§ Description of the task
Please pull out every line of the material below that contains the string "particular", matching case exactly.
::::
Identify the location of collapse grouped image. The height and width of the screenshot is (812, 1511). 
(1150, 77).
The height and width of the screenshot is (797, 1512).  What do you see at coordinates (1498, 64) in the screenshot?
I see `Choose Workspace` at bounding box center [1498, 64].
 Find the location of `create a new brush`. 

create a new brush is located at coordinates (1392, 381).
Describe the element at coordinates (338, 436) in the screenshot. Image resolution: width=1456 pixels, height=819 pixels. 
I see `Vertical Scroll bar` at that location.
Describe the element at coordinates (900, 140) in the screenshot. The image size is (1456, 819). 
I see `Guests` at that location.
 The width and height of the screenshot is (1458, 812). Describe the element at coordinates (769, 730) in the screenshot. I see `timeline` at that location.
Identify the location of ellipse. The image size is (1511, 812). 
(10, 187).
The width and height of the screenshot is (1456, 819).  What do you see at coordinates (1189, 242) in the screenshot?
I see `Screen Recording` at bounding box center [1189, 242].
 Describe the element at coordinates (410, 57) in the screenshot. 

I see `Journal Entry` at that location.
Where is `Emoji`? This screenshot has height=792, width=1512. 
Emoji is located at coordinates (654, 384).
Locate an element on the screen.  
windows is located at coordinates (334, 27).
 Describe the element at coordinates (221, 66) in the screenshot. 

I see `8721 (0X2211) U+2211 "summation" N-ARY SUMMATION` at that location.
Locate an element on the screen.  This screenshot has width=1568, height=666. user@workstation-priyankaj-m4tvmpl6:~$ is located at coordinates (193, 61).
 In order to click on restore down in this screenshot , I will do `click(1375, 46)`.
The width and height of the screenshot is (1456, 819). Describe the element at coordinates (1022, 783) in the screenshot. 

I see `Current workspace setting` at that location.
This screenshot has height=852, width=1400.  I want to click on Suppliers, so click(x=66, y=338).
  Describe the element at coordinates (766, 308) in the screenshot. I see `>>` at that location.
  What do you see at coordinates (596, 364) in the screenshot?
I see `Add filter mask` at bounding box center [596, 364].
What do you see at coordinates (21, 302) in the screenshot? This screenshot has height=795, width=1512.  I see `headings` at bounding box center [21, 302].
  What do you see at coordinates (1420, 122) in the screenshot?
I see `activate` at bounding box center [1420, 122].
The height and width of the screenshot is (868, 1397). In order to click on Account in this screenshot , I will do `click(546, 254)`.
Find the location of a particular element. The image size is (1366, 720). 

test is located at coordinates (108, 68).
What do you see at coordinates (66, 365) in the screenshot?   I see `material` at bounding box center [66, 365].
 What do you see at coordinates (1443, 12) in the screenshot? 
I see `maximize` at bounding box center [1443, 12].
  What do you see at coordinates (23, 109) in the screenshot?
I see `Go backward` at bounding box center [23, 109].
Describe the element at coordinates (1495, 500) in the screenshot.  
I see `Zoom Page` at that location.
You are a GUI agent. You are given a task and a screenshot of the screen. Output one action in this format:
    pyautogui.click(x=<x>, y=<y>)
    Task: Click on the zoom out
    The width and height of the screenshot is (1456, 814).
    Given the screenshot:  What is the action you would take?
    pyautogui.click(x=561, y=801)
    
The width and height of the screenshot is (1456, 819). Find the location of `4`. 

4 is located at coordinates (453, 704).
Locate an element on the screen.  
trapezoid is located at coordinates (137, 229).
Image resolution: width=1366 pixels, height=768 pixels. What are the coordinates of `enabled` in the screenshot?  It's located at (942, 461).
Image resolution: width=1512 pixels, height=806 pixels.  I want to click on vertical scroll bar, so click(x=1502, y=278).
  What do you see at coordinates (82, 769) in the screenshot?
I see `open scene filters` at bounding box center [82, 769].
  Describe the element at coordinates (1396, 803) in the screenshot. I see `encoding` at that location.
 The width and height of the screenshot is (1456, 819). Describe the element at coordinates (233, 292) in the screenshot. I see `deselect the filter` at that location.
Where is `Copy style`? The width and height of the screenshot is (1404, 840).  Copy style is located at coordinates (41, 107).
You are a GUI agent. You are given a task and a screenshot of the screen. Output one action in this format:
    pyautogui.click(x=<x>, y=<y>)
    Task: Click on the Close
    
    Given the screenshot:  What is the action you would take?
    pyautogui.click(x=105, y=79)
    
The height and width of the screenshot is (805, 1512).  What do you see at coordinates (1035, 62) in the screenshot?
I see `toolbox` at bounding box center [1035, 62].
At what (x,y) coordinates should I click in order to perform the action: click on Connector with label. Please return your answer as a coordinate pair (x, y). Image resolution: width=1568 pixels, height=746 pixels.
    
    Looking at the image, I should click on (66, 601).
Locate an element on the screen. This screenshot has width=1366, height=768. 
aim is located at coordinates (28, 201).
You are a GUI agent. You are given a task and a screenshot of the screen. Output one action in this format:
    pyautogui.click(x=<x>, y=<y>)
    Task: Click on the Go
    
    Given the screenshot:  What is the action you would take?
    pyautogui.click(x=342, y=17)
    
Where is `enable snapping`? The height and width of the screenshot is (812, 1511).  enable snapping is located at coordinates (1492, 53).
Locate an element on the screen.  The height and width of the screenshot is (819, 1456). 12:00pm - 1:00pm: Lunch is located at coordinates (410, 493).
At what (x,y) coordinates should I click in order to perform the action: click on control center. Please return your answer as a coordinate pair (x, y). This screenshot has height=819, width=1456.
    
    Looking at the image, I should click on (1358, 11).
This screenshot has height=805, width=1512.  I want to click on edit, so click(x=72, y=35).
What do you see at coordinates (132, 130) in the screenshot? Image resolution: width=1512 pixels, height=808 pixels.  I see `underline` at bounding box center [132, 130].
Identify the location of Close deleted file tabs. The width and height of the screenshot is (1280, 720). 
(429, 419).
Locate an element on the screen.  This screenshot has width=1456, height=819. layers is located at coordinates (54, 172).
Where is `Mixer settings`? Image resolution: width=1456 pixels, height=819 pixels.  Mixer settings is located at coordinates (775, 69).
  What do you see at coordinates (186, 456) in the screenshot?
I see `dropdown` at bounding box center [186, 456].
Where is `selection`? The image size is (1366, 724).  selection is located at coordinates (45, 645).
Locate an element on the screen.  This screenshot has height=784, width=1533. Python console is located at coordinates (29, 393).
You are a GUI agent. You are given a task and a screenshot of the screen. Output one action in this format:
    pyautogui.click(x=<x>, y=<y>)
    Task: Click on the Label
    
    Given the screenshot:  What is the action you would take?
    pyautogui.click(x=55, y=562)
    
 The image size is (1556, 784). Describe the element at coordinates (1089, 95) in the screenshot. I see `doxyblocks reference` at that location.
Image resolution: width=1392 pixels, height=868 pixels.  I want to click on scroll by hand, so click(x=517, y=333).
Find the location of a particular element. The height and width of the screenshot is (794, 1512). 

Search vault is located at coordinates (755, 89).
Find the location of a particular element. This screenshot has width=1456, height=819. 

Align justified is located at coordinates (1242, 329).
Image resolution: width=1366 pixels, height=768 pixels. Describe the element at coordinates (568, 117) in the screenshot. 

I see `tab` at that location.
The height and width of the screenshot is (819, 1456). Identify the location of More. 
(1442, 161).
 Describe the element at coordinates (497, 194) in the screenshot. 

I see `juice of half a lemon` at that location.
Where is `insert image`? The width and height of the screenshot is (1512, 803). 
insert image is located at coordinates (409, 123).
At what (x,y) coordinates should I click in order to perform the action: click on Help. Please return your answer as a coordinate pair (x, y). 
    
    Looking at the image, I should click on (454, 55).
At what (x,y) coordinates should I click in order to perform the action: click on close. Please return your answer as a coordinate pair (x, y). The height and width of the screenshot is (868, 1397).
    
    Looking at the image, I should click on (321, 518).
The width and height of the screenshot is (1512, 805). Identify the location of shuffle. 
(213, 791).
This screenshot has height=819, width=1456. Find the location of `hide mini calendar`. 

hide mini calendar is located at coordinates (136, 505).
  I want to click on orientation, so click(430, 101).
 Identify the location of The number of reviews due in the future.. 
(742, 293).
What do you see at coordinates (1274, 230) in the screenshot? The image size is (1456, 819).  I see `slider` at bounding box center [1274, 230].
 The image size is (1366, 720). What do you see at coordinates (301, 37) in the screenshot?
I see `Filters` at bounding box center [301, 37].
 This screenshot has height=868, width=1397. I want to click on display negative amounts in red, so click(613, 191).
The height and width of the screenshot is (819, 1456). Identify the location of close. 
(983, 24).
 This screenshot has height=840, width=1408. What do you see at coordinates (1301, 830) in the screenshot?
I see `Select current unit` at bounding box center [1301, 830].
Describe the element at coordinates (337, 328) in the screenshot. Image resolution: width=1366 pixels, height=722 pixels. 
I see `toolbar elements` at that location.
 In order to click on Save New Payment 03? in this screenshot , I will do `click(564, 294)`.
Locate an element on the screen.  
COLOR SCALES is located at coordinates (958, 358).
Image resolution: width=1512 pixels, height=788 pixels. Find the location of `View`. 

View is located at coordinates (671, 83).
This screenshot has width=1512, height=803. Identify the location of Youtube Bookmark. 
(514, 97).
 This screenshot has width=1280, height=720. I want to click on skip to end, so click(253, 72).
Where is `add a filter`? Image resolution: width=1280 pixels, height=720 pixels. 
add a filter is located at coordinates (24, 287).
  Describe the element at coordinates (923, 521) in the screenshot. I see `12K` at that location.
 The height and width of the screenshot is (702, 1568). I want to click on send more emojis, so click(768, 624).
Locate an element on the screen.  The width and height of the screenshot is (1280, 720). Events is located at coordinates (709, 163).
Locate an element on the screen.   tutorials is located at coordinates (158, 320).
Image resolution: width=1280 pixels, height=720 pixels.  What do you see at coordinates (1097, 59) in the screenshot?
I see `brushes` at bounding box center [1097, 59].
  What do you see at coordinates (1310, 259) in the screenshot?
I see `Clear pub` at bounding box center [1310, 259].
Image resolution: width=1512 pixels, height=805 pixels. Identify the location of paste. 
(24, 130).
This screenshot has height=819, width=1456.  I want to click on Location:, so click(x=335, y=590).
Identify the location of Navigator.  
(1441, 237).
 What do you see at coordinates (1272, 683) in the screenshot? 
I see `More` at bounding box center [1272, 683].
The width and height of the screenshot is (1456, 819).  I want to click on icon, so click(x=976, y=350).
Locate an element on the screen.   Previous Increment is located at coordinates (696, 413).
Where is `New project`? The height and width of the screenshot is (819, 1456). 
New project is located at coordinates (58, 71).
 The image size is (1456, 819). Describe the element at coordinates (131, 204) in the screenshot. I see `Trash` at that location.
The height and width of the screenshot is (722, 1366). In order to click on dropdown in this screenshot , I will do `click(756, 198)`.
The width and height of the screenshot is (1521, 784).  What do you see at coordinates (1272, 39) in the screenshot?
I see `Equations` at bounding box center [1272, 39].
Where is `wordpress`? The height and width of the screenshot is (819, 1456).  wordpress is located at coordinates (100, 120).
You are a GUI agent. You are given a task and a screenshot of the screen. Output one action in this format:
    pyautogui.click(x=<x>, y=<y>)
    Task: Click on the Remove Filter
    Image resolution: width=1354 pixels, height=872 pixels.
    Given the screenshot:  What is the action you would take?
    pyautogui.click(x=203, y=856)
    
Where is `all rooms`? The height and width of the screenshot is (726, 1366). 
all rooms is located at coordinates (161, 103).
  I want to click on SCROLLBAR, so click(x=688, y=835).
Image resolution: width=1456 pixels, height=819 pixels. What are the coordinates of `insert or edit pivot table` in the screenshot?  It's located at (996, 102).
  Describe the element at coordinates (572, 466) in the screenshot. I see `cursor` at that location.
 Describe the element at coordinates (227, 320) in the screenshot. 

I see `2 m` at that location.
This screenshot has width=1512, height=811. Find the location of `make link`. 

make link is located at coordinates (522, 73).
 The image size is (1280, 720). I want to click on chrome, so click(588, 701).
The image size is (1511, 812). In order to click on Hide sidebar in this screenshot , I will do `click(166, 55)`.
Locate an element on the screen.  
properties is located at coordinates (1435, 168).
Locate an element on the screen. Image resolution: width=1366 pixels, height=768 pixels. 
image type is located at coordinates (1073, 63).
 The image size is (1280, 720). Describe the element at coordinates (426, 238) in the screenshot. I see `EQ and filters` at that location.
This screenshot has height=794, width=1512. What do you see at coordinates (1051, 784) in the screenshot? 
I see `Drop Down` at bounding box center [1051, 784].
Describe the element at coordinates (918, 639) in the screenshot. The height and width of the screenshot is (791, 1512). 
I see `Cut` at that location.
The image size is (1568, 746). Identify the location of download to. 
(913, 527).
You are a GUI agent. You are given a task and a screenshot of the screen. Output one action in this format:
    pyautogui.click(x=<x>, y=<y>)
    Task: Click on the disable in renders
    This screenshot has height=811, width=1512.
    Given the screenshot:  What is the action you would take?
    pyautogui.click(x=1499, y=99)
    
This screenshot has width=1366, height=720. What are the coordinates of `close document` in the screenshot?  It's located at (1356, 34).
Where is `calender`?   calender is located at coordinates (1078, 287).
::::
§ Output for this exercise
Find the location of a particular element. The image size is (1366, 720). 
Find the location of a particular element. The height and width of the screenshot is (794, 1512). 
Find the location of a particular element. This screenshot has width=1456, height=819. 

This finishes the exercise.